次に、家族で住み慣れた自宅など家族との思い入れの強い財産を後継者以外の相続人に贈与(又は遺贈=遺言書で受取人と指定すること)することも有効な手段と言えます。
確かに建築から年月を経ている建物を贈与することでは、企業の事業承継の対象となる、株式や事業用資産との経済的なバランスは取れないかもしれません。しかし、長年、家族で住み慣れた家を贈与すれば、決して後継者だけを優遇しているという訳ではないという意識は伝わりやすくなります。また、自宅などプライベートな資産であれば、事業に影響しないためあえて後継者に承継させる必要はありません。

家などの思い入れのある資産を承継させることで感情的に納得を得るというのは一つの有効な方法です。この場合、先に述べました保険金とセットで用いることで経済的なバランスをとることも可能となります。ただ、家などについても贈与税・相続税の課税の可能性があることについてはご注意頂きたいポイントです。


◉遺言書を活用する


遺言書というとマイナスなイメージが強いかもしれません。しかし、遺言制度は、故人の最終意思として最大限尊重されるという、非常に強い法律上の効果が保障されています。
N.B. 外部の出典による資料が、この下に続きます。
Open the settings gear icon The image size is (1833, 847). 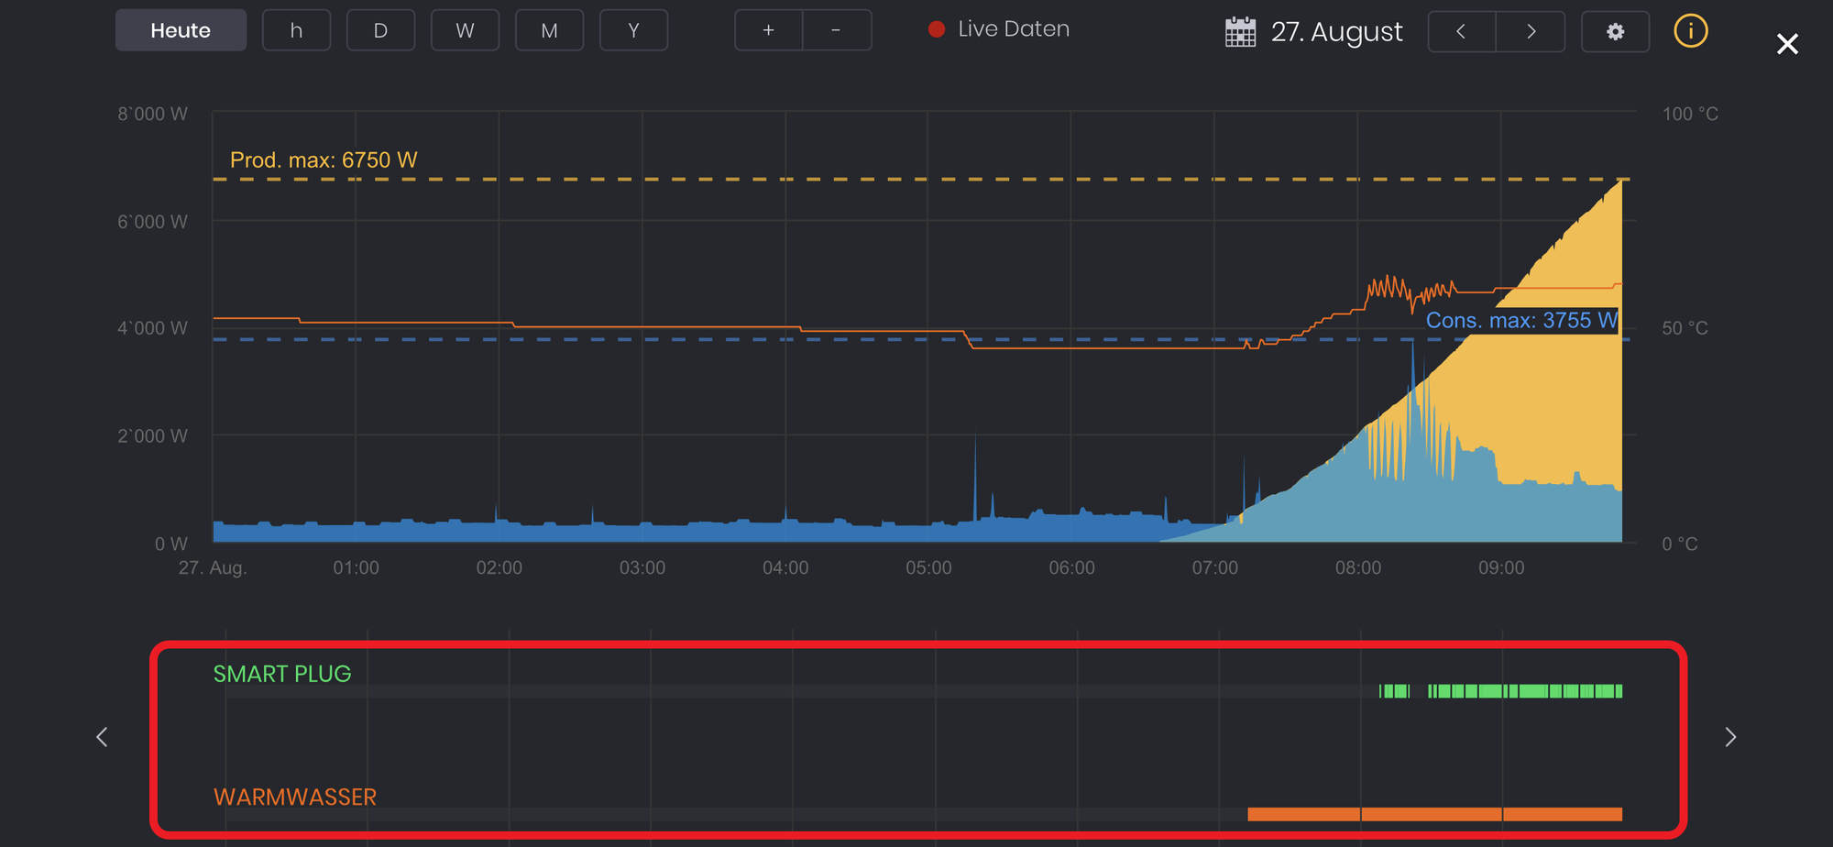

ドラマであるように莫大な遺産を遺言者お一人の意思で第三者に渡すことすら可能とする強い効果を持つ制度です。
そのため、遺言書を毛嫌いされずに有効に活用されて、将来、経営者様が天寿を全うされた後にも適正な会社経営がなされるよう事業承継でも活用いただきたい制度です。

遺言書を事業承継の際に利用する場合には、例えば、後継者以外の相続人の方に対して、株式の全てを後継者に贈与させることを条件として預貯金全額を相続させるなどの使い方が考えられます。その他にも、後継者としてふさわしくない場合には、遺言書で株式の贈与を取り消すことを定めるなども可能です(ただし、あまりに経営に多大な影響を及ぼすような遺言内容は事業経営のためには差し控えられることが得策といえます)。
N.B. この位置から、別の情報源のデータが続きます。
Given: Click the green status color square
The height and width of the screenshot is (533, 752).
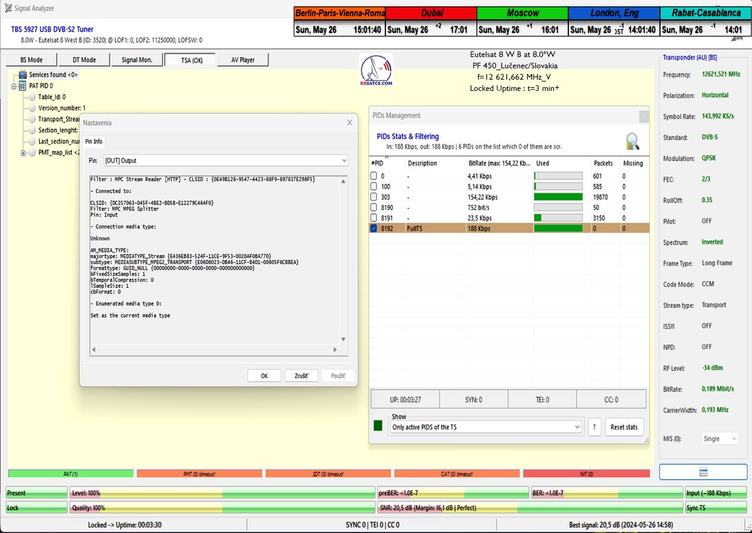Looking at the screenshot, I should [378, 426].
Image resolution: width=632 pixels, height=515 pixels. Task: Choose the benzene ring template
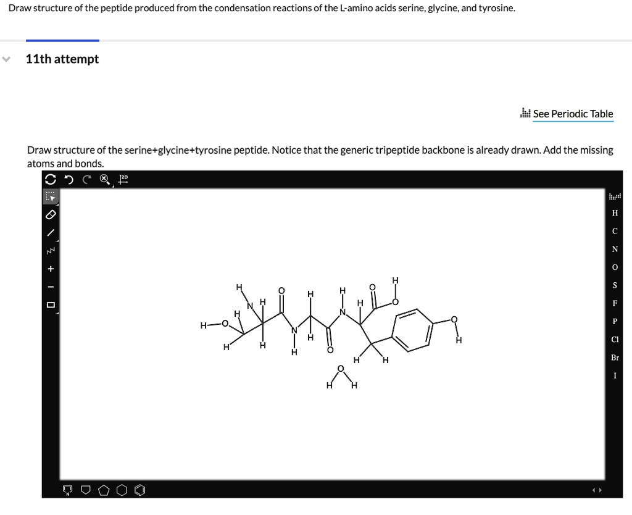click(139, 490)
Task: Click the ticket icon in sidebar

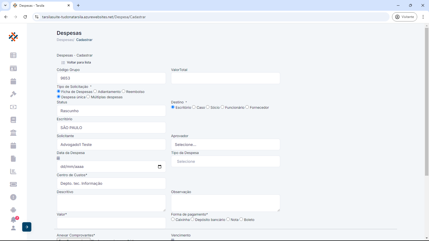Action: click(13, 184)
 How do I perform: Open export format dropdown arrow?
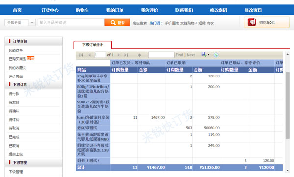208,55
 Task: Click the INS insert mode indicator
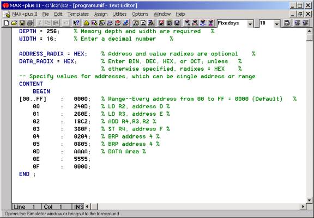(x=79, y=207)
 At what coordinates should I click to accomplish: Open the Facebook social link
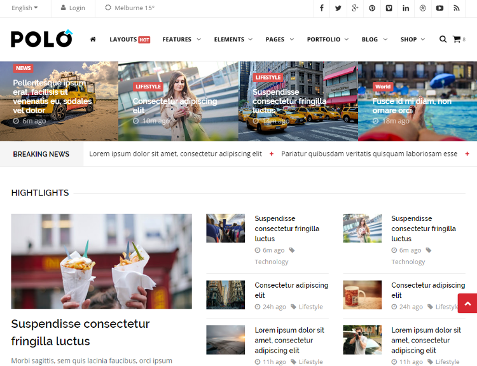322,8
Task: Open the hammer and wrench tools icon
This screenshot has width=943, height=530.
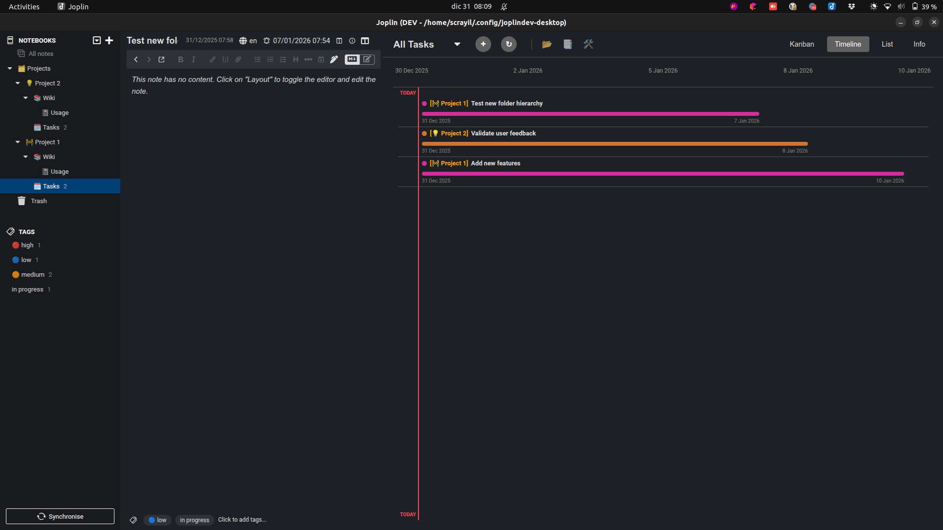Action: tap(588, 44)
このように遺言制度を利用することで、後継者とその他の相続人間の公平感を保つ最終意思を残すということも、企業を次世代に譲るという事業承継においては重要な方法となります。なお、遺言書の方式については、最も安全な遺言方法として公証役場で作成する公正証書遺言制度の活用がおすすめできます。
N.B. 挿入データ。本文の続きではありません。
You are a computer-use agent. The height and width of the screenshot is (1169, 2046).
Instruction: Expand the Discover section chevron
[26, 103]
◉後継者以外の相続人へ向けて配慮するべきポイントのまとめ


以上述べましたように、企業の事業承継手続においては、株式や事業用資産を集中させる必要性から、どうしても後継者に財産が集中してしまいます。そのため、決して起こって欲しくない「争続」を起こさないようにするため、様々な法律制度をご活用されて円滑な事業承継を進めていただきたいと思う次第です。

また、保険金や贈与などをした場合には税金の問題が生じることについては本文で述べましたとおりです。そのため、税理士などと相談し、可能な限り、税負担を軽減してあげる方策を取られることが相続人の方への大きな配慮となります。
後継者以外の相続人の方への配慮としては、感情的に不公平感を生じさせないことと、実際の生活に不便が生じないように金銭的な受益を受けることができるように配慮することの2点が大きなポイントとなります。